Schematic representation of statistical data integration methods in the area of inter-omic, inter-platform, and inter-sample integration. The management of different dataset derived from the metabolomic approaches are integrated by the most diffuse multivariate methods.

The most diffused multivariate methods are the PCA and the Partial Least Squares (PLS) (Holmes et al., 2011). In particular, PCA is widely used for multivariate of NMR or GC-MS analysis profiling data, it is based on modeling the natural variance within a dataset, which held to identify the underlying metabolite variables that contribute to that variance (Biais et al., 2009). PLS and its derivative orthogonal PLS (OPLS) have been also used for NMR profiling data. In comparison with PLS, OPLS produces models which are more clear and therefore easier to interpret, leading to a better class-resolution in a discriminant problem (Stella et al., 2006). However, when PCA and PLS are used for the interpretation of several different, but potentially connected, datasets (called “blocks”), the loading plots are usually complex due to the co-variation in the spectrum, and therefore difficult to correlate to the corresponding score plot (Janné et al., 2001). For this reason a multiblock technique must be used. The common trend of the different blocks is revealed in the “super scores” plot, where the distribution of the samples of each individual block are shown in their respective “block scores,” and similarly to classical PCA, the contribution of variables to the trend shown in the blocks scores plot is shown in their “block loadings” plot (Biais et al., 2009).

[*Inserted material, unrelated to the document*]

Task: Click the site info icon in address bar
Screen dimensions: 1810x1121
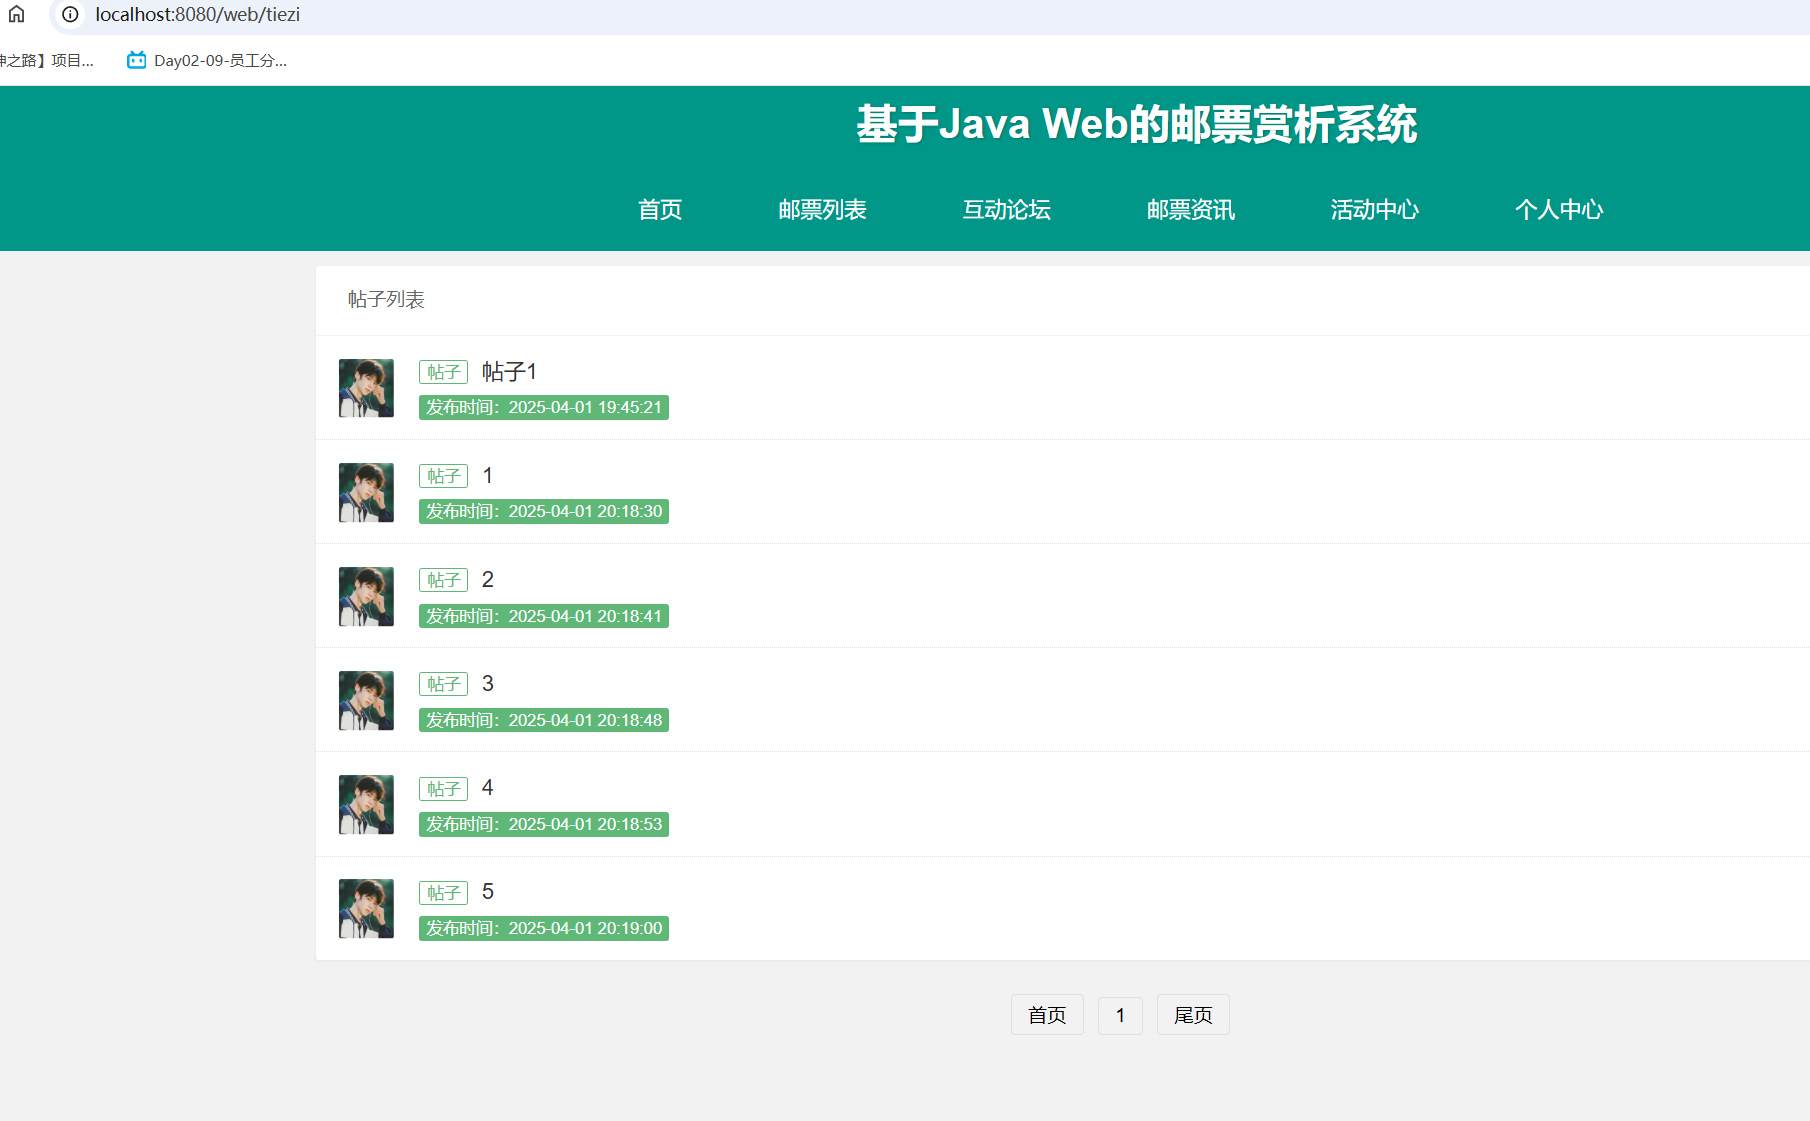Action: pos(70,15)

The hierarchical multiblock segmentation techniques (HPCA, HPLS) are based on new variables created from the original data by blocking the spectra into sub-spectra, and then projecting the sub-spectra by PCA. These new variables are then used in the coming PCA or PLS calculations, reducing the random and non-wanted signals from e.g., light scatter, but still conserving all systematic information in the signals. This technique gives the greatest advantage of easier interpretation of the correlation between scores and loadings (Janné et al., 2001).

Another kind of multiblock PCA used is the Consensus PCA (CPCA), it can focus the data analysis on the relation between the specified metabolites and the remaining metabolites, searches for trends that explain as much as of the variation as possible (Biais et al., 2009). CPCA was introduced as a method for comparing several blocks of descriptor variables measured on the same objects and its difference whit respect to HPCA is in the data normalization (Westerhuis et al., 1998).

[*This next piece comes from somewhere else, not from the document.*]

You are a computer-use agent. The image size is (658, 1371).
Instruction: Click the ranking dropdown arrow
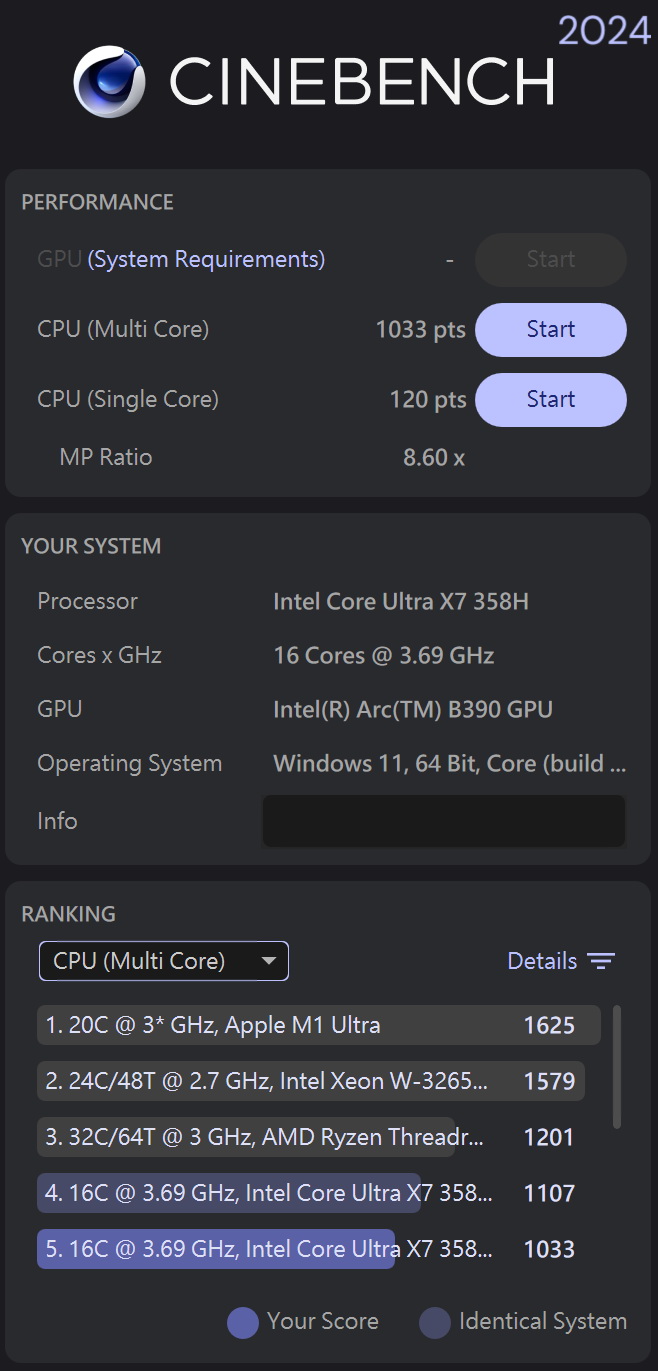268,962
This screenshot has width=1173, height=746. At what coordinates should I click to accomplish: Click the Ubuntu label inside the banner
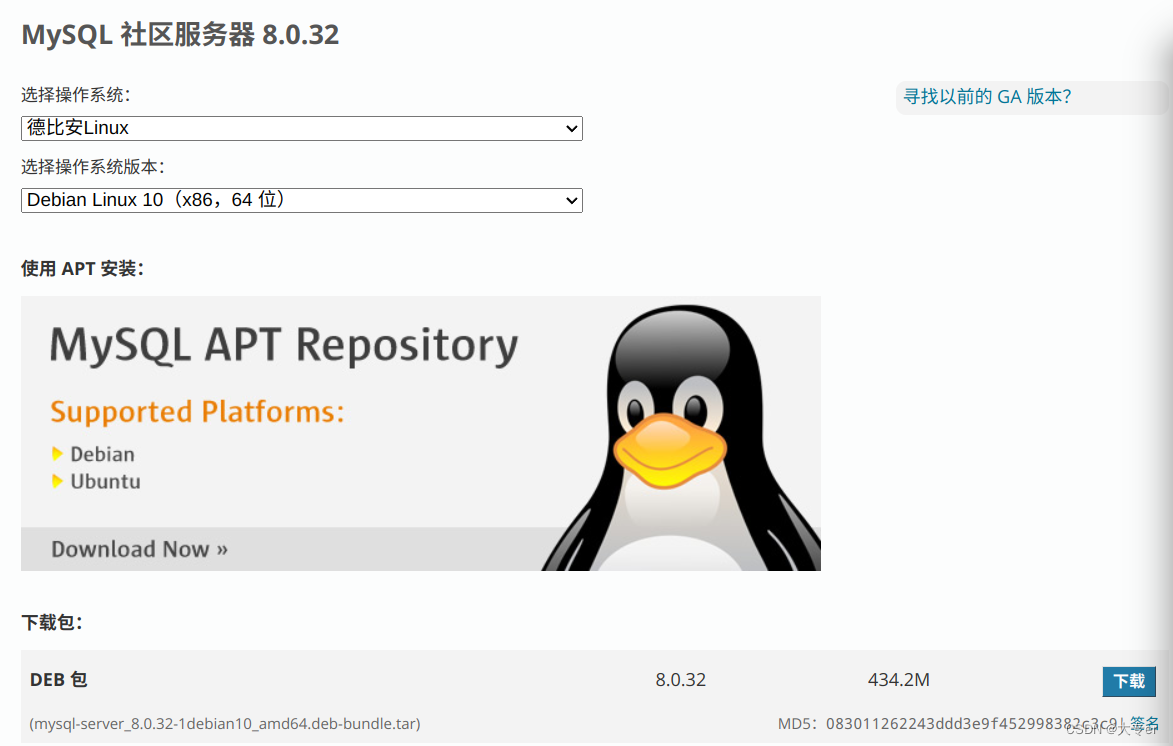coord(105,480)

Also, the multivariate analysis, such as the Canonical Correlation Analysis (CCA) and the regularized CCA are widely used to integrate datasets obtained from different source materials (Yamamoto et al., 2008). However, when the “normal” variance is greater than that explained by the process of interest, the most sophisticated genetic (Johnson et al., 2001) or neural network (Ahmed et al., 2009) based algorithms, may identify the underlying variables of significance which are not associated with the greatest variance (the “normal” condition). In these cases, such algorithm-based models should not be overfit (Biais et al., 2009).

As the holistic approach to biological systems comprehension continually evolves, the techniques used to analyze and integrate the datasets must be steadily updated to manage the problems occurring during techniques application. Hence, system biologists have a key role in the inter-pretation of the meaning of the results obtained by the datasets management.

Conflict of interest statement

The authors declare that the research was conducted in the absence of any commercial or financial relationships that could be construed as a potential conflict of interest.